Being honest about CISflow's limits
CISflow is new and in early access, and it deliberately does less than AutoEntry:
- It only handles CIS subcontractor invoices — not your general receipts or bank statements.
- You review and correct every figure before anything posts. Extraction is good, but it is not a replacement for your eyes, and we won't pretend it is.
- It does not file your CIS300 or verify subcontractors with HMRC — you stay responsible for what reaches HMRC.
- It's young: fewer integrations and less track record than a tool backed by Sage.
If those trade-offs are deal-breakers, AutoEntry (or your existing setup) may be the right call — and that's a fine answer. CISflow earns its place only when the CIS-specific work after capture is the thing eating your month.
Which one fits you
A simple way to decide:
- Mostly subbie invoices, CIS is the pain? CISflow does the CIS split at source instead of leaving it downstream.
- CIS is a small part of a much wider capture workload? AutoEntry's breadth probably matters more.
- Both? Use AutoEntry for general capture and CISflow for the CIS-specific invoices — they don't conflict.
Want to feel the difference before deciding anything? Use the free CIS deduction calculator — enter labour, materials and the rate, and it returns the deduction, net pay and the CIS300 figures, no sign-up needed.
CISflow is live and in early access.

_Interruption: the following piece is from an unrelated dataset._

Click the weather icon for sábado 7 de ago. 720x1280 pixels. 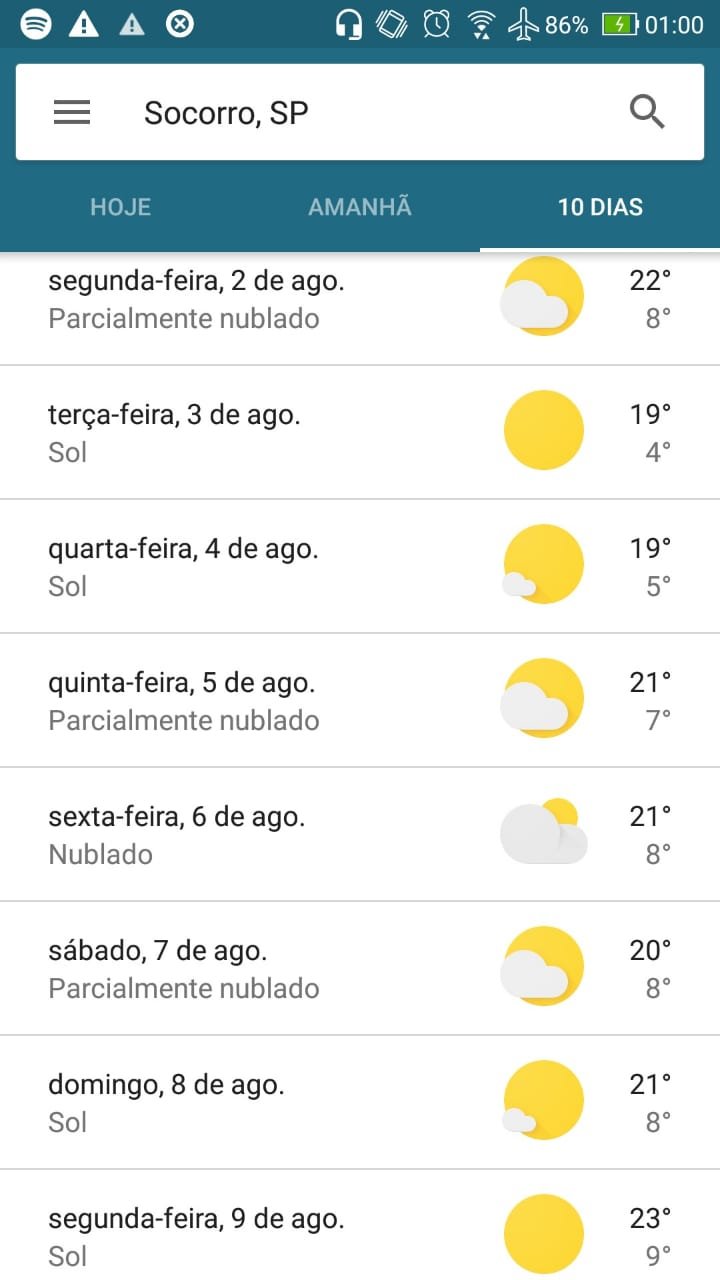543,967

Start free to put a real subbie invoice through it today, and see the extracted CIS fields for yourself.
Keep reading
AutoEntry and Sage are trademarks of their respective owners; CISflow is not affiliated with or endorsed by AutoEntry or Sage. This page is a fair, sourced comparison for the CIS job, not tax advice. CISflow is a data-entry tool, not an accountancy or tax service — you remain responsible for figures submitted to HMRC, and should always verify a subcontractor's status and rate with HMRC.

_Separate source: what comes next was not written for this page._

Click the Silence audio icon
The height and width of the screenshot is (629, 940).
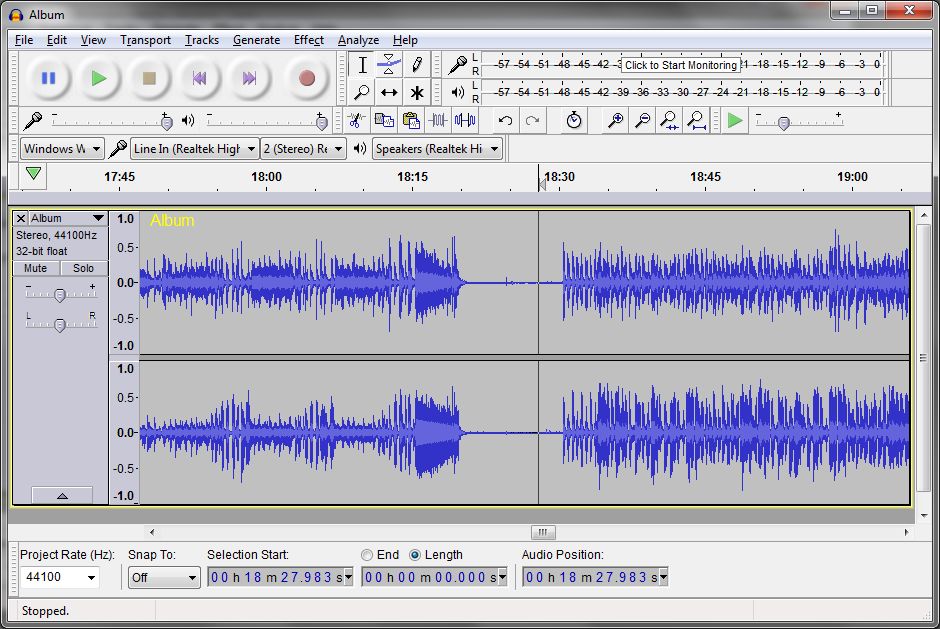[x=465, y=121]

CISflow vs AutoEntry — common questions
- Is CISflow an AutoEntry alternative?
- For the specific job of reading the CIS figures off a subcontractor's invoice, yes — that's exactly what CISflow is built to do. AutoEntry by Sage is broader: it's pay-per-document capture for receipts, supplier invoices and bank statements across any industry. So it isn't really a like-for-like swap. Many practices keep AutoEntry for general capture and use CISflow for the CIS-specific subbie invoices, because the two solve different shapes of the same problem.

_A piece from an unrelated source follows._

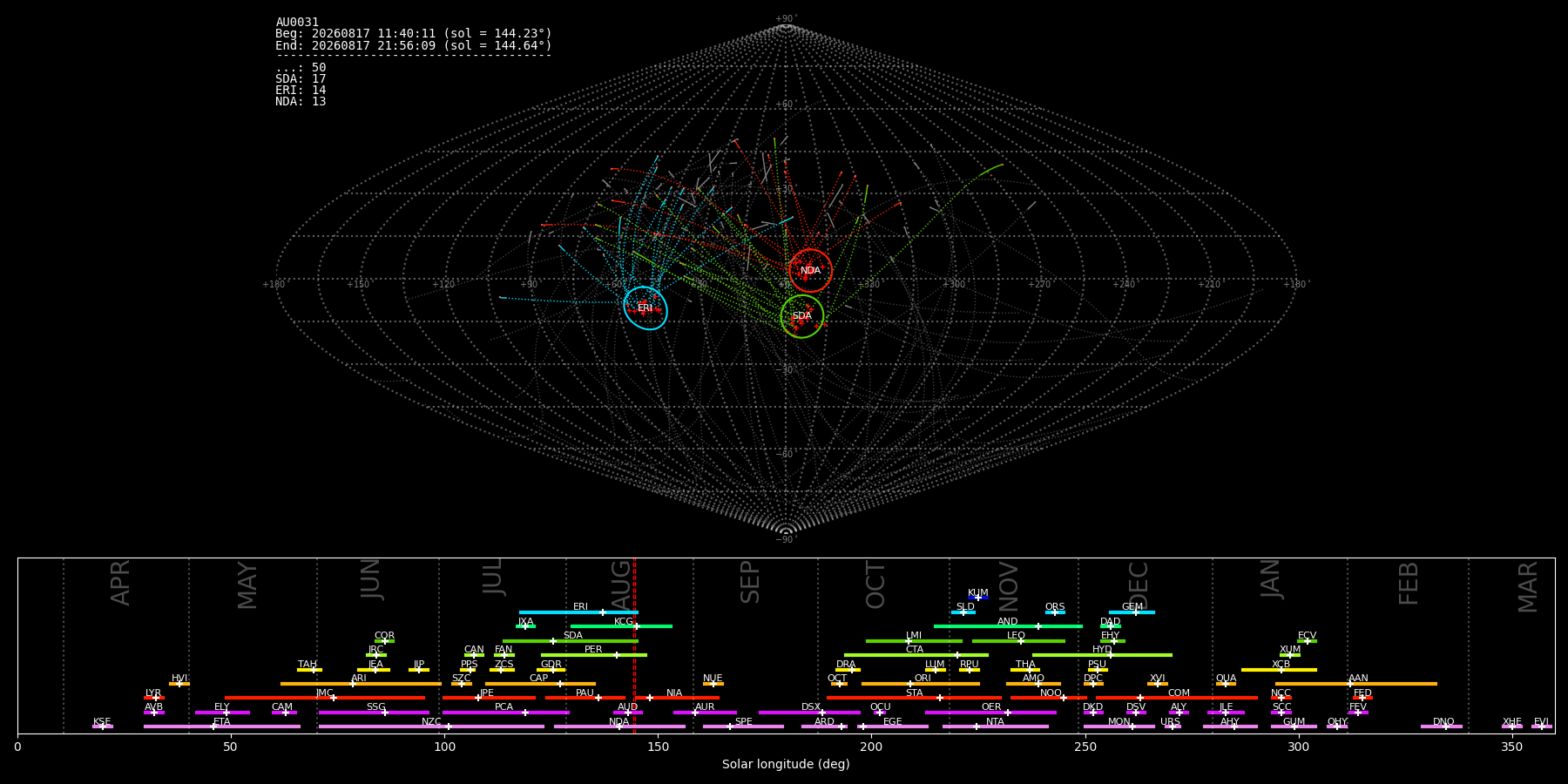Click the red dashed current-date line
This screenshot has width=1568, height=784.
tap(634, 645)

- Does AutoEntry handle CIS automatically?
- AutoEntry extracts the supplier, date, total, line items, nominal and VAT codes very well, and posts a verified draft bill into Xero, Sage or QuickBooks. But it has no CIS-native field: the labour-versus-materials split and the CIS deduction itself aren't read off the invoice. Those are left to the destination accounting software's CIS setup once the bill arrives. CISflow instead extracts the labour/materials split, the rate and the deduction directly from the invoice for you to review.
- Why use a CIS-specific tool instead of AutoEntry?
- If most of what you process is subcontractor invoices, a CIS-native tool removes the step where you (or your accounting software's CIS setup) still have to separate labour from materials and apply the deduction after the bill lands. If CIS is only an occasional part of a much wider workload, AutoEntry's breadth and per-credit pricing may matter more than CIS depth. It comes down to how much of your month is CIS.
- Is CISflow as established as AutoEntry?
- No — and we won't pretend otherwise. AutoEntry is a mature product backed by Sage and used widely across UK practices. CISflow is new and in early access. We make up for youth with focus: CIS is the only job we do. You review and approve every extracted figure before anything posts, and we don't file the CIS300 or verify subcontractors with HMRC for you — you stay in control.